Guestblogger Ed Peters writes:
Lately it seems that ripping Dale Vree and the New Oxford Review has become many people’s favorite past time. Of course, Vree is no stranger to intellectual street-fighting, so knocking NOR is nothing new. But to this observer, the pile-on looks like it’s getting out of hand. For example, just recently, Pete Vere, an early-30s, fairly well-known, orthodox Catholic blogger from Canada, thrice taunted Dale Vree (who is twice Vere’s age) for virtually being at death’s door and therefore practically out of time to repent of his publishing sins lest he go to hell. (I am not making this up). That does it. Somebody, hold my glasses. I’m going in.
Dale Vree is not omniscient, his logical skills are not perfect, and sometimes he fails in patience and charity. In other words, he’s a lot like me. But also, I’m guessing, like Pete Vere. Furthermore, Vree’s New Oxford Review has all the strengths and all the weaknesses of an opinion journal dominated by one man’s opinions.
This means, when Dale Vree is right, he is very, very, Churchill-in-the-1930s-right; but when he is wrong, he is very, very, Chamberlain-back-from-Munich-wrong. While Dale Vree has often shown deep courage by standing up against powerful persons and forces for what is right, even when that stand costs him dearly—and some of Vree’s righteous fights have cost him dearly—at other times he seems unable to get off the merry-go-round of his own arguments long enough for the spinning to pass and his arguments to clear.
If I need to say it, I disagree with several positions Vree and the NOR have taken over the years.
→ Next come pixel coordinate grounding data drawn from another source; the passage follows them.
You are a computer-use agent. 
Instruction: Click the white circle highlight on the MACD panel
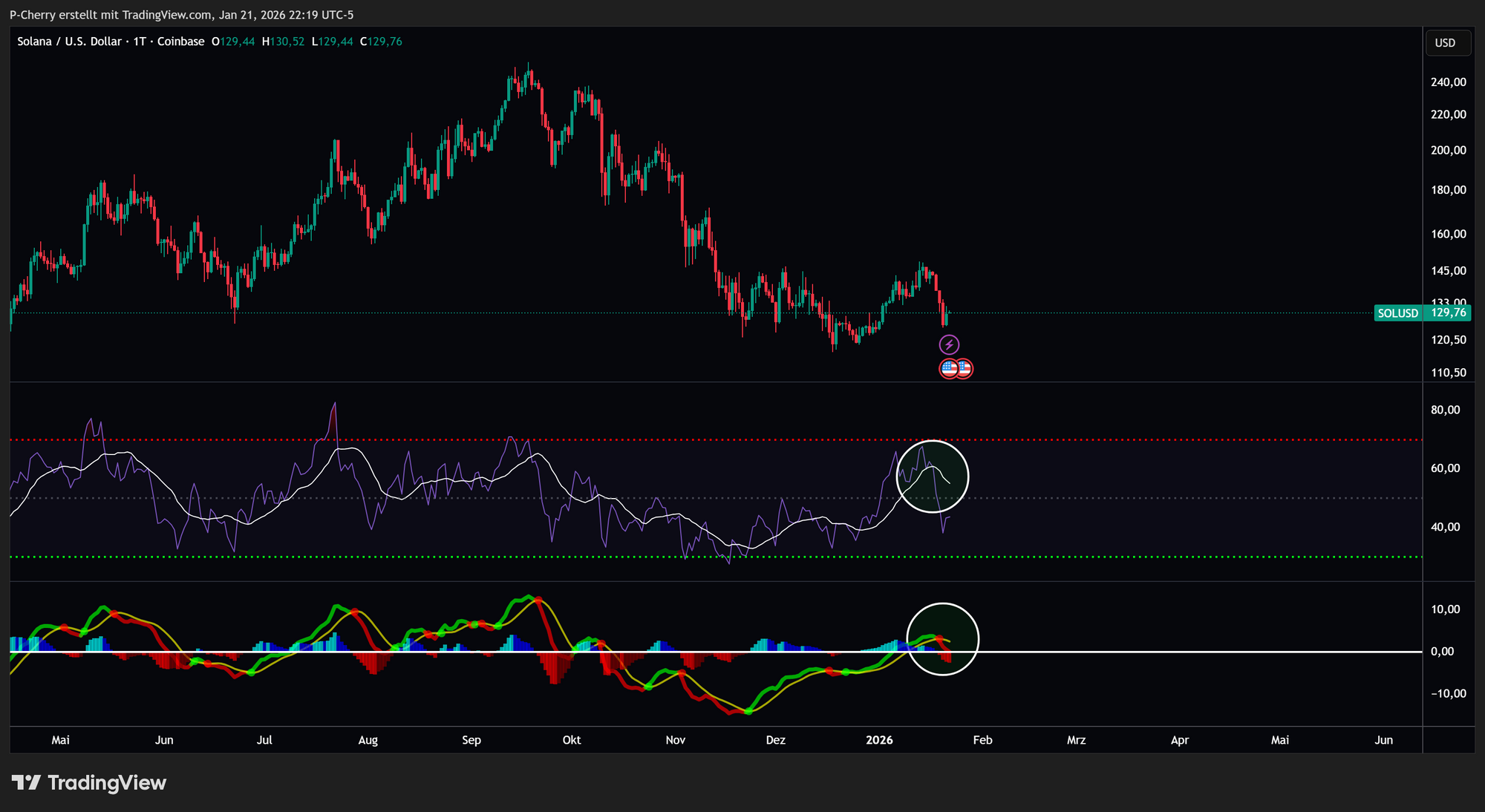(943, 639)
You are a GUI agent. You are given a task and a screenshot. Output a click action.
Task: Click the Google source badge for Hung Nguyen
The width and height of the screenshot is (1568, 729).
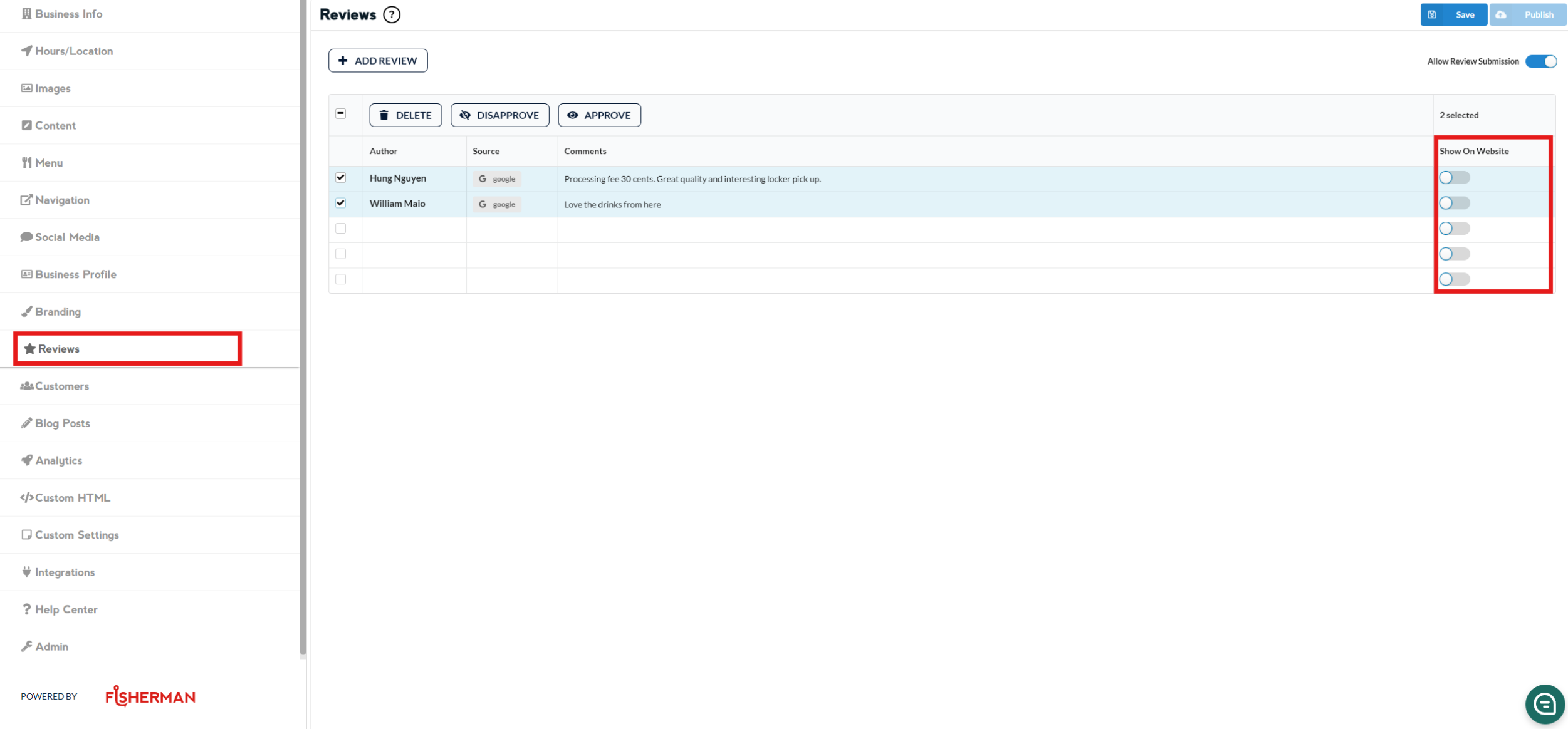tap(497, 179)
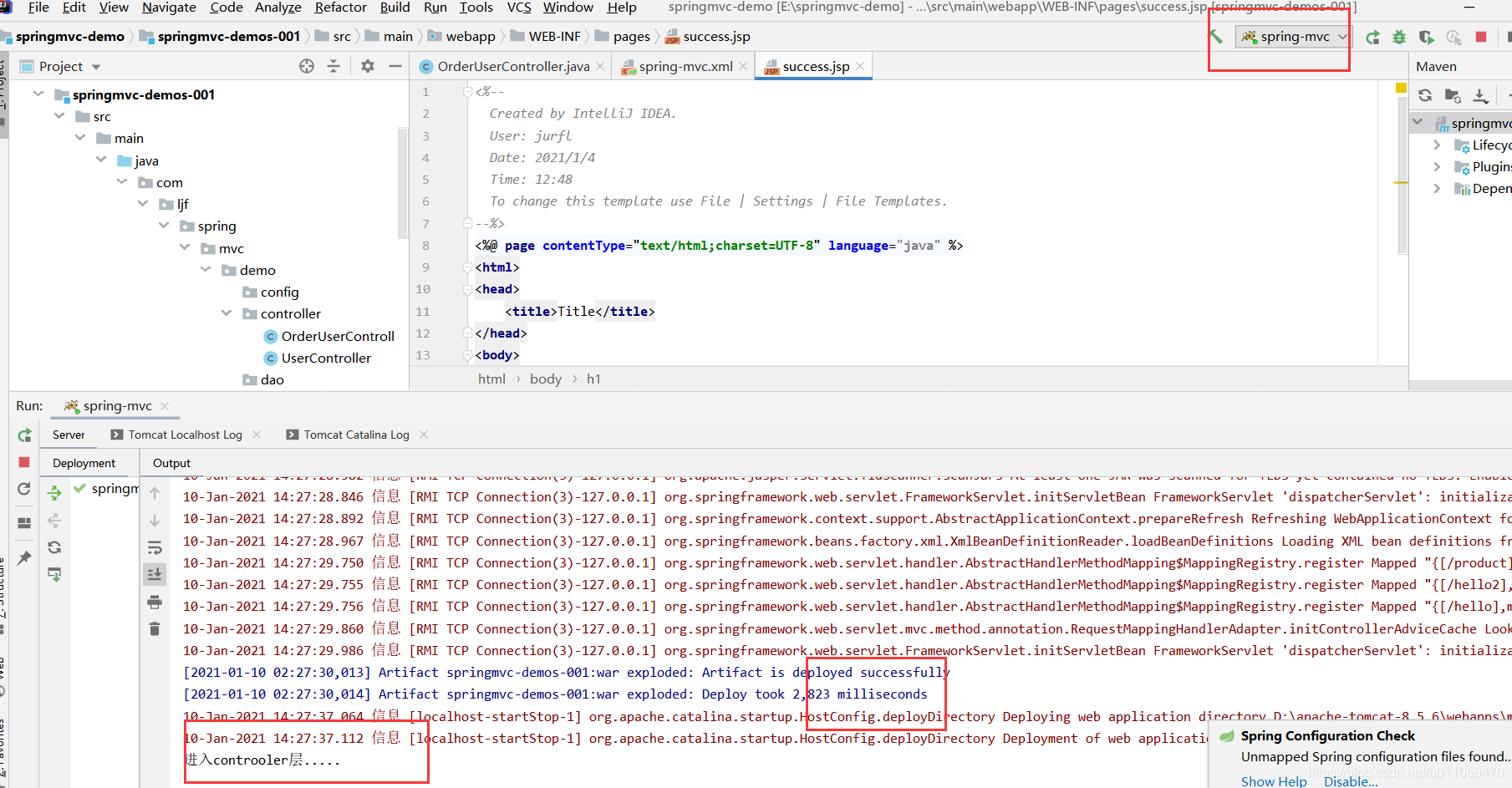
Task: Click Show Help in Spring Configuration Check
Action: coord(1273,780)
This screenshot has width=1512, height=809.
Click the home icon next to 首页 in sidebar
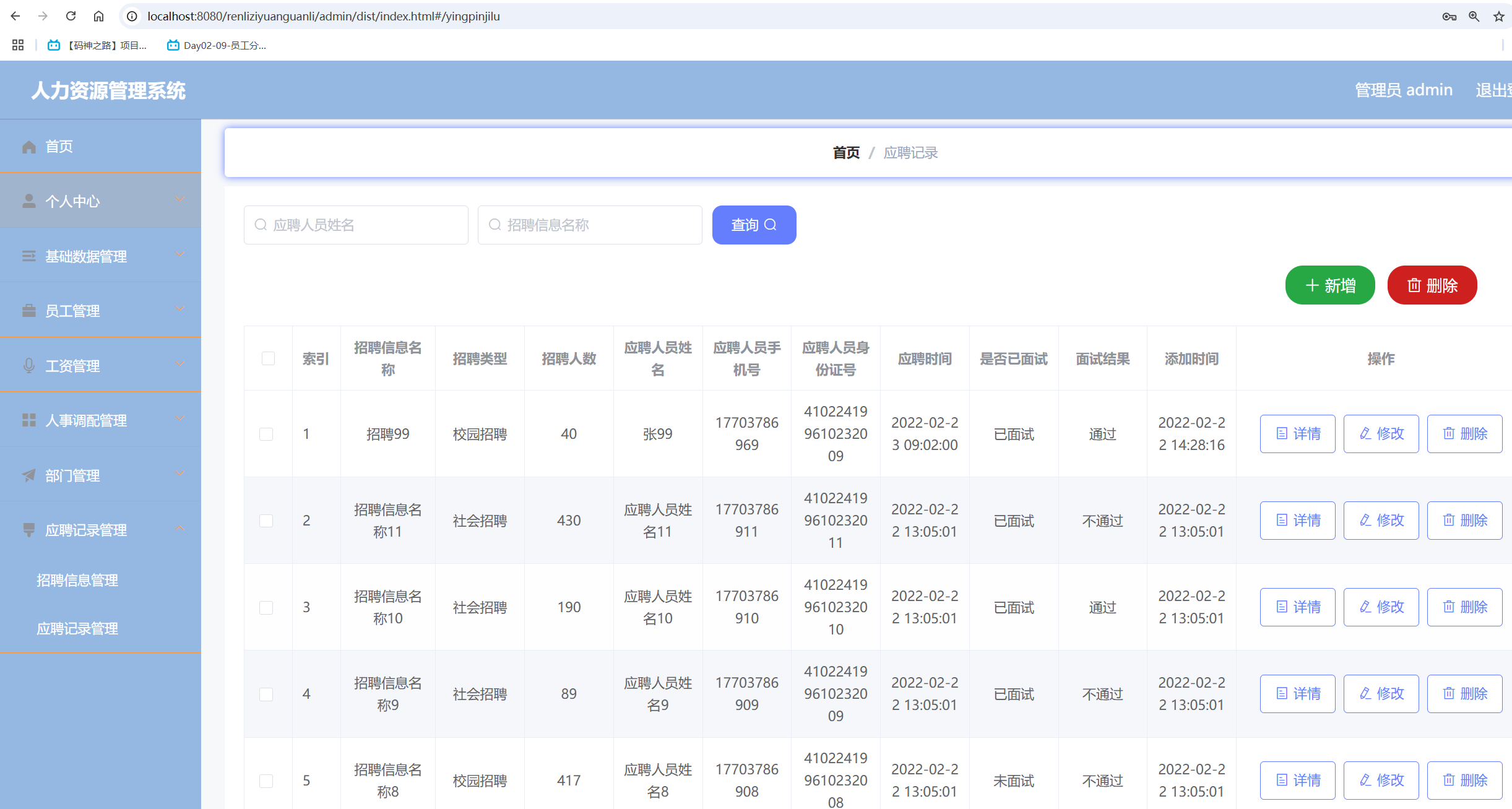click(28, 146)
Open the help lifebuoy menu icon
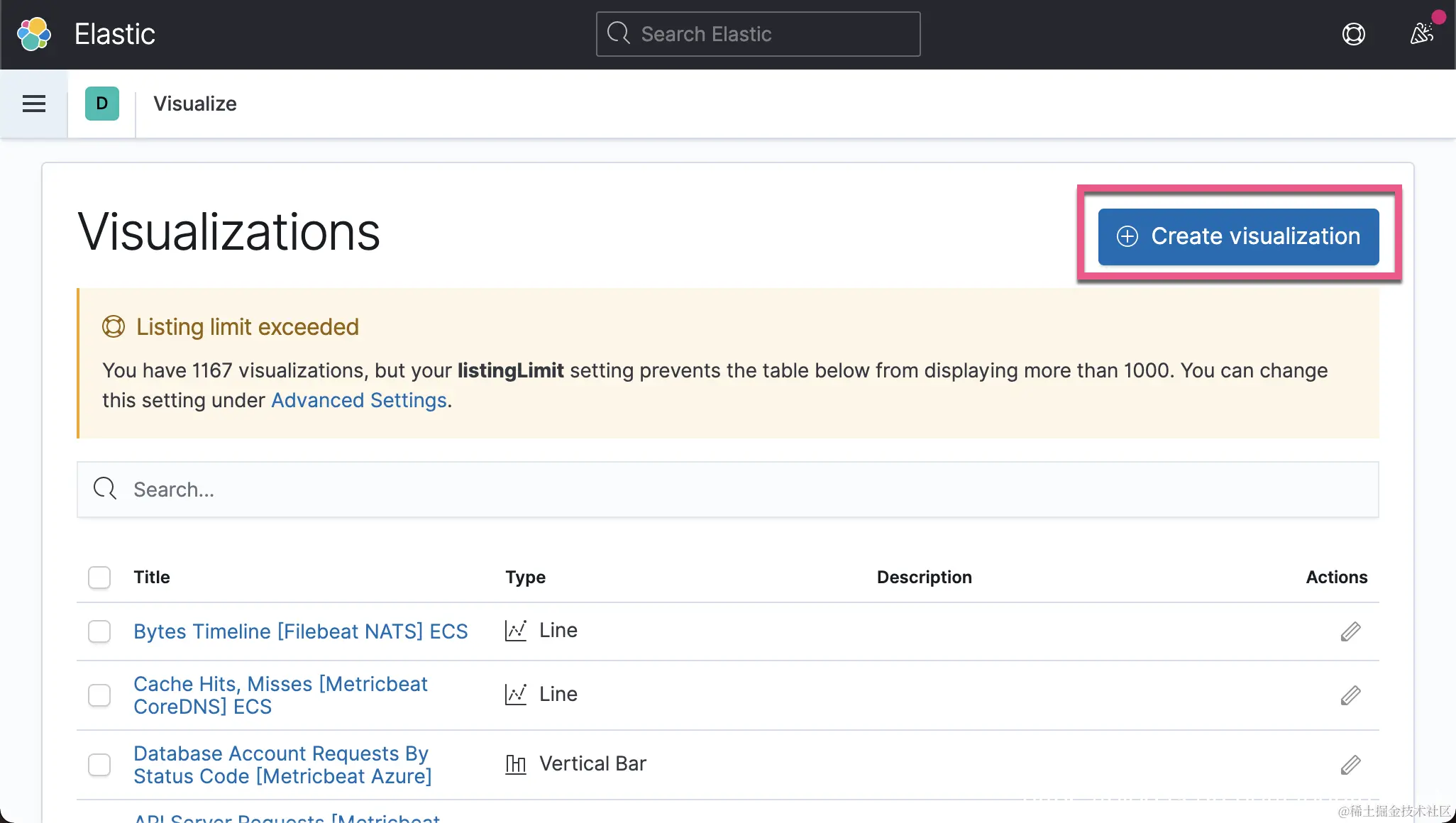This screenshot has width=1456, height=823. coord(1353,34)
I have regretted seeing him go after some people I greatly respect and with whom I largely agree. But by the same token, some people I respect have gone after Dale Vree in unprofessional—and lately quite uncharitable—ways; that too causes grief. Was Rodney King all wet when he pleaded “Why can’t we all just get along?”
I’ve been reading NOR off and on for some 25 years—almost as long as Pete Vere has been alive—and there’s an old saying I just made up: “Blessed are the believing GenXers, for theirs is a world with abundant outlets for orthodox expression.” They can’t remember the bad ole days, when virtually every organ of religious and secular media was dominated by the monolithic chant of “Burn, baby, burn. The future belongs to therapy, not theology.” And, as if the flowering of alternative print and broadcast media were not enough, anybody with a keyboard and modem (technology that Vree has been slow to exploit, to his disadvantage in modern debate) can broadcast their opinions around the world in seconds. Fewer people remember when, for his articulate defense of Catholic principles, Dale Vree was perhaps the loneliest man in Catholic publishing. But I remember those days, and say that if, in the twilight of his career, Dale Vree is making some unnecessary enemies, that is a genuine matter for concern and individual confrontation by his peers, not for disrespectful rebukes from youth.
Has Vree brought some of this on by going after the wrong people, or at any rate going after the right people in the wrong way? Maybe so. But at the same time, the information age never forgets one’s earlier error: if, for example, Vree erred in publishing a critique of so-and-so’s writings, few bothered to read fairly Vree’s second, much more sophisticated, critique of the same person’s work, and instead immediately, and loudly, excoriated Vree for publishing “more of the same.”
Midway though the mediocre movie, Separate Tables (1958), there is a gem of a line: “The trouble about being on the side of right is that often one finds oneself in the company of such very questionable allies.” In a huge world made suddenly very small, I think of that line often. We who participate in public debates often find ourselves being joined by questionable allies; for that matter, we cause others to worry about being associated with us. That analysis applies to Dale Vree and NOR as much as it applies to any of us. But in the meantime, the tone of the NOR debate needs to change.
Consider: even if every criticism made against Dale Vree’s person and publication were sound—there are obviously questions about that—would that legitimate responding to him in kind and implying judgments about the state of his soul that even the holiest pope in history would not presume to make?